Larsen concedes there have been numerous findings about municipalities with contaminated water supplies. Such communities often rely on the water bottle industry to supply reliable safe drinking water.

Larsen said her goal is to work with consumers and local governments “to restore people’s confidence in tap water through education, and restore funding to improve water infrastructure.”

The Earth Policy Institute believes water is a public commodity that should not be privatized.

“Part of the movement is about bringing back the public source of water,” Larsen said.

Several investment giants have already purchased water companies which has essentially privatized tap water in some municipalities.

Still Larsen said, “The ultimate goal should be using reusable containers and filling water up at a faucet.”

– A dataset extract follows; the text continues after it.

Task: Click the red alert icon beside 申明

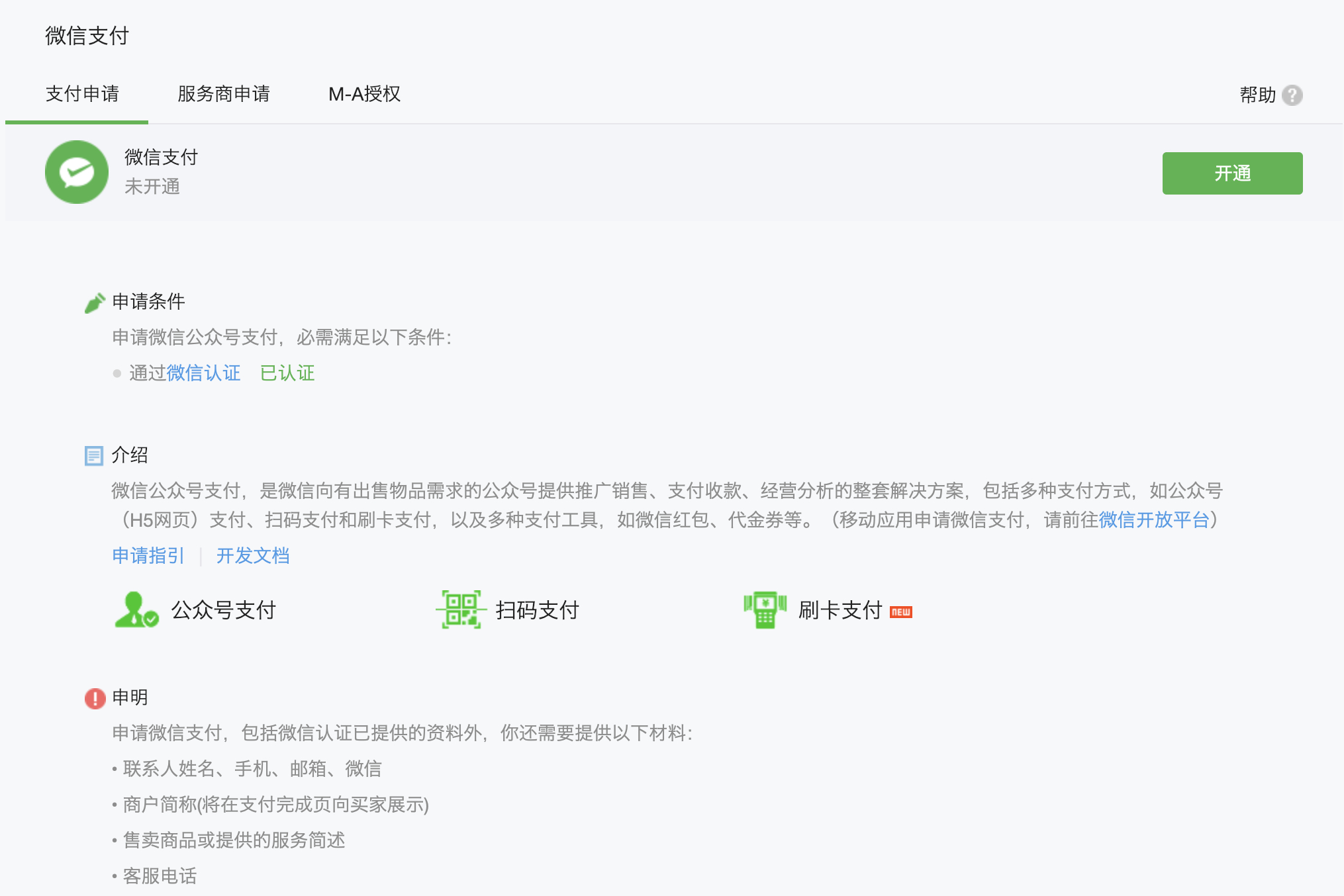Action: point(93,696)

That would eliminate the problem of waste, she said. Of the 29 billion 12-ounce bottles produced and sold each year, only about 23 percent are recycled, she said.

Lauria said a recycling problem is no reason to go after industry.

The bottled water industry association has created 20 videos on You Tube countering claims that demonize bottled water.

“The Environmental Protection Agency has calculated that bottled water containers make up one-third of one percent of the waste stream…If President Obama banned [bottled water] tomorrow, it wouldn’t make any difference to the landfill,” Lauria said.

“All of these groups going against bottled water are discouraging people from doing one of the healthiest things we do,” he said. “We scratch our heads a little bit here because there are thousands of food products packaged in plastic; it doesn’t begin with bottled water or end with bottled water.”

Already seven major U.S. universities have banned the sale of the bottles on campus and separately nearly 30 U.S. campuses have started campaigns to convince students to stop buying the bottles at campus dining halls and vending machines.

“It’s a movement that’s picked up a ton of speed in the past several years,” Larsen said. She said she receives “an email or two a week” from followers about how to ban bottled water in their communities.

“Unfortunately, even though tap water is more stringently regulated and monitored more than bottled water, we still have contamination problems in many U.S. cities,” Larsen said.  “The ideal solution would be to have clean tap water, delivered through municipal systems delivered directly to people’s homes and places of work.”

Nonetheless, in her most recent report, “Bottled Water Boycotts, 2007,” Larsen said bottled water is bad for the environment because it requires the crude oil equivalent to run three million U.S. cars for one year’s worth of bottle production.

Eliminating the 12-ounce standard water bottle from the consumer market for one year would save about 17 million barrels of crude a year that the water bottle industry uses for pumping, processing, refrigeration and delivery, she said.